§ Directive
List every language the passage about hiisi mentions by name.

[BEGIN Source passage]

Photo 5. Moose mother and two calves harvesting in the first ICCA registered in Finland, Havukkavaara. Photo: Snowchange Cooperative
  

Revision as of 20:05, 14 December 2025

Hiisi has several layered meanings in Finnish and related languages but in its core it refers to a sacred place, grove, forest, a graveyeard in the forest or other sacred place in the old Finnish forest religion. Some of the epic songs and early documentation refers hiisi to be a Forest power that controls animals and the hunt. These meanings are similar across the taiga boreal forest zone of the northern part of Earth. This article traces the evolution and subsequent loss of hiisi in Finland from the 13th century to 2025. The article proposes that this endemic cultural concept is the equivalent of the English concept community-conserved area – ICCA. The article mentions a long self-reflection process in Finland to find appropriate cultural concept of this important, emergent conservation meaning. Hiisi, despite the loss of meaning between 1700-1900s, links both the ancient and the re-emergent meanings associated with community- and village-relevant forests, groves and the biocultural and endemic meanings associated with them. The article also presents evidence of similar concepts from related languages Udmurtian and Estonian, strengthening the argument.

[END Source passage]
[BEGIN Data supplied]

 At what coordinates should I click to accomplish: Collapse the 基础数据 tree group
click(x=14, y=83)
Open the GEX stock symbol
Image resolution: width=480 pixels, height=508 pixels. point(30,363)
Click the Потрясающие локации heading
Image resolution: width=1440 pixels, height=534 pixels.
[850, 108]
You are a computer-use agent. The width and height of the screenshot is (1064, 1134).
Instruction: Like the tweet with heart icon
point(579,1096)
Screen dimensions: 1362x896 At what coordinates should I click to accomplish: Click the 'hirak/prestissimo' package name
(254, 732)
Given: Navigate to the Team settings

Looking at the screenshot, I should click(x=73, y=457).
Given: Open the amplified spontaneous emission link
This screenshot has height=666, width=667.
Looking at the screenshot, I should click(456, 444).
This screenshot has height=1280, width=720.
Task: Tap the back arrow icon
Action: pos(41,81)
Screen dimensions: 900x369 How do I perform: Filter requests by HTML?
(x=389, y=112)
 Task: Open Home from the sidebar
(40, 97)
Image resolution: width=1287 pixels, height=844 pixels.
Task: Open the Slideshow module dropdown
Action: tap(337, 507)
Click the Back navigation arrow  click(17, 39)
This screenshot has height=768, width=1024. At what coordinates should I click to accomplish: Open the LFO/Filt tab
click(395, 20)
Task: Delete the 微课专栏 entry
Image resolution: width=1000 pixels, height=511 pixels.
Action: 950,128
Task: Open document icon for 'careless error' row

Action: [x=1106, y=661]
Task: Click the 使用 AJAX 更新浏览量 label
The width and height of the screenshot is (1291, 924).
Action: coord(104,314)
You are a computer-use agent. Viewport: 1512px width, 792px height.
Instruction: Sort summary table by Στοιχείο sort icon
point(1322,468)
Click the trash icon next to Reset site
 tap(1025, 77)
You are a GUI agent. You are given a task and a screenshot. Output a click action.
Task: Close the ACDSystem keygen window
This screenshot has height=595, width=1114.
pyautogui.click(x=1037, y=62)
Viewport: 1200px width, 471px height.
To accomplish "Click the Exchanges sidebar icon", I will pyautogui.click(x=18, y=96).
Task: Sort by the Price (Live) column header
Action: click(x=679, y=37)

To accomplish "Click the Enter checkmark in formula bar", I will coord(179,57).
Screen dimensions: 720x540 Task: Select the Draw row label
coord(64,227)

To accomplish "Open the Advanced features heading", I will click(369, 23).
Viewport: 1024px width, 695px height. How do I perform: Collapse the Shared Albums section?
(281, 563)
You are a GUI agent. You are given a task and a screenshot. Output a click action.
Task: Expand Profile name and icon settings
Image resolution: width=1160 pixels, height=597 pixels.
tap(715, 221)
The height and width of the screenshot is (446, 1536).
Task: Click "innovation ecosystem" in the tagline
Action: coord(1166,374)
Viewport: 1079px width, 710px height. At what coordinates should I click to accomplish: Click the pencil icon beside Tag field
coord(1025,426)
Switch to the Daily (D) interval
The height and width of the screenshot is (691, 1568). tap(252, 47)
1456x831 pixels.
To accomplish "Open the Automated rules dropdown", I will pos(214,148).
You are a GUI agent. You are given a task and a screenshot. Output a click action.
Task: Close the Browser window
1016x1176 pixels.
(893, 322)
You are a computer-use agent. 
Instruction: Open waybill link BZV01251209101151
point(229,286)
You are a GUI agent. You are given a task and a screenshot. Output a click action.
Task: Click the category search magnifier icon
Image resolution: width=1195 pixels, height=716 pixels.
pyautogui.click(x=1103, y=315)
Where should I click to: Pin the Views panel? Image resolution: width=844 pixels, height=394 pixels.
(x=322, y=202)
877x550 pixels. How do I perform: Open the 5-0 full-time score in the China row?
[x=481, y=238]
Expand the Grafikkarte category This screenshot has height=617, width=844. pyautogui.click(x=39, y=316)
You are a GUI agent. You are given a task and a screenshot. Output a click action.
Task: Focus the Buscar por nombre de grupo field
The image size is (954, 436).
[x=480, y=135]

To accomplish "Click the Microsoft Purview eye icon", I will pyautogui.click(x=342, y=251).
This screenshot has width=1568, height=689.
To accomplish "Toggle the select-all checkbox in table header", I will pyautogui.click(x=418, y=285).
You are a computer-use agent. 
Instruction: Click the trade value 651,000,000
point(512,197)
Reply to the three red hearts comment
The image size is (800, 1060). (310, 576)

[END Data supplied]

§ Written response
Finnish, English, Udmurtian, Estonian